Pop culture obsessives writing for the pop culture obsessed.
Pop culture obsessives writing for the pop culture obsessed.

R.I.P. Richard Griffiths

Illustration for article titled R.I.P. Richard Griffiths

Richard Griffiths has died at age 65, of complications following heart surgery. The prolific and much-loved British actor had probably the greatest triumph of his career by starring in the 2004 play The History Boys and its 2006 movie version, but it’s safe to say a generation will likely best remember him as Harry Potter’s uncle.


Griffiths worked with the Royal Shakespeare Company in the 1970s, making a name for himself in such Shakespearean comedies as The Merry Wives Of Windsor, in which he played Falstaff, and The Comedy Of Errors, in a production that was filmed for television in 1978. He made his movie debut in It Shouldn’t Happen To A Vet (1975), and subsequently had small roles in Superman II (1981), Ragtime (1981), The French Lieutenant’s Woman (1981), Chariots Of Fire (1981), Gandhi (1982), Brittania Hospital (1982), Gorky Park (1983), and Greystoke: The Legend Of Tarzan, Lord Of The Apes (1984). He also starred in the British techno-conspiracy miniseries Bird Of Prey (1982) and its 1984 sequel.

The first time moviegoers sampled his comedic gifts and natural likability came when he co-starred with Michael Palin, Maggie Smith, and an enormous pig in the British farce A Private Function (1984). The film was written by Alan Bennett, who later wrote The History Boys. Three years later, he played the gently lecherous Uncle Monty in Withnail And I (1987). (His Withnail co-star, Richard E. Grant, has taken to his Twitter feed to eulogize his “beloved ‘Uncle Monty’” and extend his condolences to Griffiths’ other “nephew,” Daniel Radcliffe.)

Once Hollywood had a clear take on what Griffiths could do, it was quick to use him to liven up the corners of such comedies as Naked Gun 2 1/2: The Smell Of Fear (1991), King Ralph (1991), Blame It On The Bellboy (1992), and Guarding Tess (1994). For five seasons, starting in 1994, he starred as the devoted head chef and part-time policeman Henry Crabbe in the BBC series Pie In The Sky. In 2001, his pension plan arrived in the form of Uncle Vernon, Muggle extraordinaire, in the film version of Harry Potter And The Philosopher’s Stone. Griffiths perfectly filled out Uncle Vernon as the bossy and clueless guardian who has no idea just how special the child he’s failing to appreciate really is. He went on to play the character in five of the Potter movies.
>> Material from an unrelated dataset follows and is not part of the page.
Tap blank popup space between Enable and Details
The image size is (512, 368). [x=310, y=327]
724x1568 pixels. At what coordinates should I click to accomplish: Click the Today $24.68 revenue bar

In The History Boys, Griffiths played a very different sort of parental surrogate: the eccentric but brilliant teacher Hector, whose genuine concern for his students and pride in their accomplishments never stopped him from giving them a good whack upside the head when they had it coming. He collected four major awards for starring in the London and Broadway productions, including the Laurence Olivier Award, the Drama Desk Award, the Outer Critics Circle Award, and the Tony Award. Griffiths also helped set off a spirited conversation in theatrical circles about proper stage etiquette when, on at least three different occasions, he stopped mid-performance to scold audience members whose cell phones had gone off.

Post-Uncle Vernon, a still very much in-demand Griffiths appeared in the 2004 movie Stage Beauty, the 2005 TV adaptation of Dickens’ Bleak House, the Adam Sandler movie Bedtime Stories (2008), and Martin Scorsese’s Hugo (2011). He played Santa Claus in the 2008 A Muppet Christmas and George II in Pirates Of The Caribbean: On Stranger Tides (2011). In the premiere episode of the Showtime comedy Episodes, he even parodied himself, playing a distinguished actor who had starred in a British TV series—one very similar in spirit to The History Boys—who is replaced in the dumbed-down American version by Matt LeBlanc. Griffiths was last seen as the Duke of Burgundy in an all-star TV production of Henry V.